Melissa Nelson was a dental assistant for Dr. Knight’s practice for ten years.  On several occasions Dr. Knight complained to Nelson that her clothing was too tight and revealing and “distracting.”  Dr. Knight and Nelson also began texting each other on both work and personal matters. The texts typically involved updates on their kids’ activities and other innocuous matters; neither objected to the other’s texting. While Dr. Knight made a couple of inappropriate comments to Nelson (such as saying that she would know her clothing was too revealing if she saw his pants bulging), Nelson did not complain of sexual harassment.  However, Dr. Knight’s wife complained about their relationship when she discovered they were texting each other, and she demanded that he fire Nelson.  Dr. Knight and his wife consulted with the senior pastor of their church, who agreed that Nelson should be fired.  Dr. Knight fired Nelson, gave her a month’s severance pay, and replaced her with another female assistant.  Nelson sued, claiming that she was the victim of gender discrimination.

The Iowa Supreme Court disagreed. The court cited several cases in which courts have held that that an employer does not engage in unlawful gender discrimination by discharging a female employee who is involved in a consensual relationship that has triggered personal jealousy, absent allegations that the relationship stemmed from unwelcome sexual advances or a hostile work environment.  The court also cited the Eleventh Circuit’s decision in Platner, where the court upheld the termination of a female employee who worked on the same crew as the business owner’s son, after the wife of the business owner’s son became jealous of her.  The logic of all these decisions, the Iowa Supreme Court observed, is that it is not unlawful to make a decision “driven entirely by individual feelings and emotions regarding a specific person. Such a decision is not gender-based, nor is it based on factors that might be a proxy for gender.”

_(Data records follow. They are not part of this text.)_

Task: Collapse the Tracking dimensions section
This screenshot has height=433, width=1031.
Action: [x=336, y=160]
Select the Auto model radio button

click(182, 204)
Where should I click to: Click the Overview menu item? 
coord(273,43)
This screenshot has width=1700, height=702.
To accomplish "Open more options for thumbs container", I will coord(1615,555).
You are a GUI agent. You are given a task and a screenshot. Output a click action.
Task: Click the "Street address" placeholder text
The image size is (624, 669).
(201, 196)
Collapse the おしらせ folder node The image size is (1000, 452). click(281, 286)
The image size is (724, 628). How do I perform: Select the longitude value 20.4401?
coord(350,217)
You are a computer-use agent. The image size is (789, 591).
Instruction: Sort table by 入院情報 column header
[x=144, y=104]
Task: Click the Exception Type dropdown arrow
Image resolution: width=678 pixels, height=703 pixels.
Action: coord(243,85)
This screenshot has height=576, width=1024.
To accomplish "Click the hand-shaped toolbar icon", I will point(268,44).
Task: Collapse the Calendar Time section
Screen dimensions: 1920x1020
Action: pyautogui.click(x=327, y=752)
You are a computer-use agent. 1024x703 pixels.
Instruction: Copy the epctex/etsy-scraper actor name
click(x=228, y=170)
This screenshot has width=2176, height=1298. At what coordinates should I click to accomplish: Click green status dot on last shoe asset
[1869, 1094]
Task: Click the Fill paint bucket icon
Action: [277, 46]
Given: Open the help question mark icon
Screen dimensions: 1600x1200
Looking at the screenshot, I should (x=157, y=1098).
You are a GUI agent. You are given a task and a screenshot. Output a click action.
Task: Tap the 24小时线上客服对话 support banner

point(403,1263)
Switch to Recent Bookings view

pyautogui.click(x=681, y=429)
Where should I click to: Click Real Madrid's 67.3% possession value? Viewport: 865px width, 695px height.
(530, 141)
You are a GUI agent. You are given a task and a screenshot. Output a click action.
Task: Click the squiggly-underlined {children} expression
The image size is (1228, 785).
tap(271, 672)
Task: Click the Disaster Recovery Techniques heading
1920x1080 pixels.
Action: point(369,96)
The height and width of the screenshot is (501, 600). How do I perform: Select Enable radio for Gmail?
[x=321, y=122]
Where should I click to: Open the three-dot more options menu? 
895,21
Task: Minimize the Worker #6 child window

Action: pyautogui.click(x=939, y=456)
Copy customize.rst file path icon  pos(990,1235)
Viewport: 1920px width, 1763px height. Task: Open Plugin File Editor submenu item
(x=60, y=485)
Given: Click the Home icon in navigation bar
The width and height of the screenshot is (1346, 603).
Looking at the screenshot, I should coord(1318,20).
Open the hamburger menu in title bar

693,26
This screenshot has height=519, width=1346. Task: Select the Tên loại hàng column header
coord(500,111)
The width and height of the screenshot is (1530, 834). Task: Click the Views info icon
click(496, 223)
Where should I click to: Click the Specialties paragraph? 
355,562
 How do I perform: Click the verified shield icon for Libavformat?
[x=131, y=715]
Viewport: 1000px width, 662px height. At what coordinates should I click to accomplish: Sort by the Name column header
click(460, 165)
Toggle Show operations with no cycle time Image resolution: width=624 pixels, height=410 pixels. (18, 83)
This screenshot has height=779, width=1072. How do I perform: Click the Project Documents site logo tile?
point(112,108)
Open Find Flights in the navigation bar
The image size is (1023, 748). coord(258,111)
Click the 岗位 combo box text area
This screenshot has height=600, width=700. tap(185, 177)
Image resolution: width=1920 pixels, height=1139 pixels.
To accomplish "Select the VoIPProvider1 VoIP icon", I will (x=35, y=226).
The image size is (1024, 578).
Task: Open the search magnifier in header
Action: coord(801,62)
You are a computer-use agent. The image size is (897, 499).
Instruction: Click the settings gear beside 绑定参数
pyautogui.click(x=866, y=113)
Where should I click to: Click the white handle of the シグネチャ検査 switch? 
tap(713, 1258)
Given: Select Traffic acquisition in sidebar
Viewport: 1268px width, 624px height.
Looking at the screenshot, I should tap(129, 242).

But isn’t it illegal sexual harassment for a boss to terminate an employee for refusing his sexual advances, even if the employee is the only target of his affections? Yes, but the Iowa Supreme Court rejected this analogy by noting that “sexual harassment violates our civil rights laws because of the ‘hostile work environment’ or ‘abusive atmosphere’ that it has created for persons of the victim’s sex.  On the other hand,” the court observed, “an isolated decision to terminate an employee before such an environment arises, even if the reasons for termination are unjust, by definition does not bring about that atmosphere.”

As the Nelson case illustrates, the line between illicit gender discrimination and lawful favoritism (or, in this case “un-favoritism”) is not always clear.  Dr. Knight won his case and may have saved his marriage in the process, though it was probably a costly victory.  Employers with a similar issue should consult with an employment lawyer, not just a pastor.